## EXERCISE GOAL
Copy the material below word for word, keeping every line in its original order.

(Entries for finding text and elements)
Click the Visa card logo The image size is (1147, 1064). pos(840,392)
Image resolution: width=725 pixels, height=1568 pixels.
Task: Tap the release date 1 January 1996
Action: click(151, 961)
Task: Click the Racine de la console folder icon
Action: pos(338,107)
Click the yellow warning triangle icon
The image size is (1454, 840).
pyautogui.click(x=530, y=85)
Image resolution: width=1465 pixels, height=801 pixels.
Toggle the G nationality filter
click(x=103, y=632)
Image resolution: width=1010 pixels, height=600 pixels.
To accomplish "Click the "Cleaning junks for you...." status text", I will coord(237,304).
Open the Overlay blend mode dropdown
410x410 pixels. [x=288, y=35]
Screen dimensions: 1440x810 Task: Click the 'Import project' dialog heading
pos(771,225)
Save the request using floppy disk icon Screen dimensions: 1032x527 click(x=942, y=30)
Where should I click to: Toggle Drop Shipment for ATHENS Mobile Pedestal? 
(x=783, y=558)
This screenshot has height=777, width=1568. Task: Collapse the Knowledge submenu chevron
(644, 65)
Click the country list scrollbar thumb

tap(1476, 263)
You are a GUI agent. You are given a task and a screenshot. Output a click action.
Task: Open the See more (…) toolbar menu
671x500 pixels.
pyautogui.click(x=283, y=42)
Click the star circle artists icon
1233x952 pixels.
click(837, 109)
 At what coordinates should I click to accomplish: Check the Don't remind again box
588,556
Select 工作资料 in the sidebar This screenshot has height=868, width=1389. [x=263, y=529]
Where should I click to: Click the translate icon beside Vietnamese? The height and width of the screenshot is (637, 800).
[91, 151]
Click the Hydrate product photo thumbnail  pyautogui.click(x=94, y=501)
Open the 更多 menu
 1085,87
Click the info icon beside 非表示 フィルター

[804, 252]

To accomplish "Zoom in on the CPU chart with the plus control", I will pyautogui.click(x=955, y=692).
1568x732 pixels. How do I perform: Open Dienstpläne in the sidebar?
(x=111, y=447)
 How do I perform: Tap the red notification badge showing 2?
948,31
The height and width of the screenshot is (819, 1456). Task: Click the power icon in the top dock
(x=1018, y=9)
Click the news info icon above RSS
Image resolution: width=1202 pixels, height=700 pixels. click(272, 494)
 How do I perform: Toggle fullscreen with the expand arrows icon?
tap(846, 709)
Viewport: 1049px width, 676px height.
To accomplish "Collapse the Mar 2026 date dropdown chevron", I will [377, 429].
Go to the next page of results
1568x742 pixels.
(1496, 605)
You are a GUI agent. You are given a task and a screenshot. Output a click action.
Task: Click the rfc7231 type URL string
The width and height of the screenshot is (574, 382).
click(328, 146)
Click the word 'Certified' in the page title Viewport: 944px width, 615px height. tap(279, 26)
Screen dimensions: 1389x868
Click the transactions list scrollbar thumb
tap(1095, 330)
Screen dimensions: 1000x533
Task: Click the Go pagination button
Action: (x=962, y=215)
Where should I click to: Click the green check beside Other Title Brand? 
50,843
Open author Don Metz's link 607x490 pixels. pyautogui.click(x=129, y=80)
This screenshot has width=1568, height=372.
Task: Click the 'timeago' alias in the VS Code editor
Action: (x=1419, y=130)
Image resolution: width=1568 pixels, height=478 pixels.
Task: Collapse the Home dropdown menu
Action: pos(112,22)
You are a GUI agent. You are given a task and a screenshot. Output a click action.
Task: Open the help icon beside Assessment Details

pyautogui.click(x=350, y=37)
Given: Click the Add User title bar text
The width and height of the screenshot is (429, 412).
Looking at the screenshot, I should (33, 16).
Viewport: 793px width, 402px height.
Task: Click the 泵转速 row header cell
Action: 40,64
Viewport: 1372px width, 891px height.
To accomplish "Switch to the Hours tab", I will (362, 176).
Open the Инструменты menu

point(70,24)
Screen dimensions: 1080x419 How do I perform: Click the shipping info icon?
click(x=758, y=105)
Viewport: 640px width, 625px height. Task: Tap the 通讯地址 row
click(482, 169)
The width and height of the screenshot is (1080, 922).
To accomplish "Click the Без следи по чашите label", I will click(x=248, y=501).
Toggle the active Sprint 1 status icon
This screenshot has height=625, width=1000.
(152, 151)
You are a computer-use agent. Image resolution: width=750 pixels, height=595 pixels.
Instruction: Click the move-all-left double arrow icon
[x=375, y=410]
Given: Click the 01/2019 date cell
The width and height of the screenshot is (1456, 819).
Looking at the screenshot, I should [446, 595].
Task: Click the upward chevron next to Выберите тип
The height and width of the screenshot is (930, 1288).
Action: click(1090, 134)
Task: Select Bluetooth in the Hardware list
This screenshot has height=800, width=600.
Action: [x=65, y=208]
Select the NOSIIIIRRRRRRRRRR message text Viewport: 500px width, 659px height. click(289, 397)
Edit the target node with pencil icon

## SOLUTION TO THE PROBLEM
Click the Visa card logo The image size is (1147, 1064). pos(840,392)
Image resolution: width=725 pixels, height=1568 pixels.
Task: Tap the release date 1 January 1996
Action: click(151, 961)
Task: Click the Racine de la console folder icon
Action: pos(338,107)
Click the yellow warning triangle icon
The image size is (1454, 840).
pyautogui.click(x=530, y=85)
Image resolution: width=1465 pixels, height=801 pixels.
Toggle the G nationality filter
click(x=103, y=632)
Image resolution: width=1010 pixels, height=600 pixels.
To accomplish "Click the "Cleaning junks for you...." status text", I will coord(237,304).
Open the Overlay blend mode dropdown
410x410 pixels. [x=288, y=35]
Screen dimensions: 1440x810 Task: Click the 'Import project' dialog heading
pos(771,225)
Save the request using floppy disk icon Screen dimensions: 1032x527 click(x=942, y=30)
Where should I click to: Toggle Drop Shipment for ATHENS Mobile Pedestal? 
(x=783, y=558)
This screenshot has height=777, width=1568. Task: Collapse the Knowledge submenu chevron
(644, 65)
Click the country list scrollbar thumb

tap(1476, 263)
You are a GUI agent. You are given a task and a screenshot. Output a click action.
Task: Open the See more (…) toolbar menu
671x500 pixels.
pyautogui.click(x=283, y=42)
Click the star circle artists icon
1233x952 pixels.
click(837, 109)
 At what coordinates should I click to accomplish: Check the Don't remind again box
588,556
Select 工作资料 in the sidebar This screenshot has height=868, width=1389. [x=263, y=529]
Where should I click to: Click the translate icon beside Vietnamese? The height and width of the screenshot is (637, 800).
[91, 151]
Click the Hydrate product photo thumbnail  pyautogui.click(x=94, y=501)
Open the 更多 menu
 1085,87
Click the info icon beside 非表示 フィルター

[804, 252]

To accomplish "Zoom in on the CPU chart with the plus control", I will pyautogui.click(x=955, y=692).
1568x732 pixels. How do I perform: Open Dienstpläne in the sidebar?
(x=111, y=447)
 How do I perform: Tap the red notification badge showing 2?
948,31
The height and width of the screenshot is (819, 1456). Task: Click the power icon in the top dock
(x=1018, y=9)
Click the news info icon above RSS
Image resolution: width=1202 pixels, height=700 pixels. click(272, 494)
 How do I perform: Toggle fullscreen with the expand arrows icon?
tap(846, 709)
Viewport: 1049px width, 676px height.
To accomplish "Collapse the Mar 2026 date dropdown chevron", I will [377, 429].
Go to the next page of results
1568x742 pixels.
(1496, 605)
You are a GUI agent. You are given a task and a screenshot. Output a click action.
Task: Click the rfc7231 type URL string
The width and height of the screenshot is (574, 382).
click(328, 146)
Click the word 'Certified' in the page title Viewport: 944px width, 615px height. tap(279, 26)
Screen dimensions: 1389x868
Click the transactions list scrollbar thumb
tap(1095, 330)
Screen dimensions: 1000x533
Task: Click the Go pagination button
Action: (x=962, y=215)
Where should I click to: Click the green check beside Other Title Brand? 
50,843
Open author Don Metz's link 607x490 pixels. pyautogui.click(x=129, y=80)
This screenshot has width=1568, height=372.
Task: Click the 'timeago' alias in the VS Code editor
Action: (x=1419, y=130)
Image resolution: width=1568 pixels, height=478 pixels.
Task: Collapse the Home dropdown menu
Action: pos(112,22)
You are a GUI agent. You are given a task and a screenshot. Output a click action.
Task: Open the help icon beside Assessment Details

pyautogui.click(x=350, y=37)
Given: Click the Add User title bar text
The width and height of the screenshot is (429, 412).
Looking at the screenshot, I should (33, 16).
Viewport: 793px width, 402px height.
Task: Click the 泵转速 row header cell
Action: 40,64
Viewport: 1372px width, 891px height.
To accomplish "Switch to the Hours tab", I will (362, 176).
Open the Инструменты menu

point(70,24)
Screen dimensions: 1080x419 How do I perform: Click the shipping info icon?
click(x=758, y=105)
Viewport: 640px width, 625px height. Task: Tap the 通讯地址 row
click(482, 169)
The width and height of the screenshot is (1080, 922).
To accomplish "Click the Без следи по чашите label", I will click(x=248, y=501).
Toggle the active Sprint 1 status icon
This screenshot has height=625, width=1000.
(152, 151)
You are a computer-use agent. Image resolution: width=750 pixels, height=595 pixels.
Instruction: Click the move-all-left double arrow icon
[x=375, y=410]
Given: Click the 01/2019 date cell
The width and height of the screenshot is (1456, 819).
Looking at the screenshot, I should [446, 595].
Task: Click the upward chevron next to Выберите тип
The height and width of the screenshot is (930, 1288).
Action: click(1090, 134)
Task: Select Bluetooth in the Hardware list
This screenshot has height=800, width=600.
Action: [x=65, y=208]
Select the NOSIIIIRRRRRRRRRR message text Viewport: 500px width, 659px height. click(289, 397)
Edit the target node with pencil icon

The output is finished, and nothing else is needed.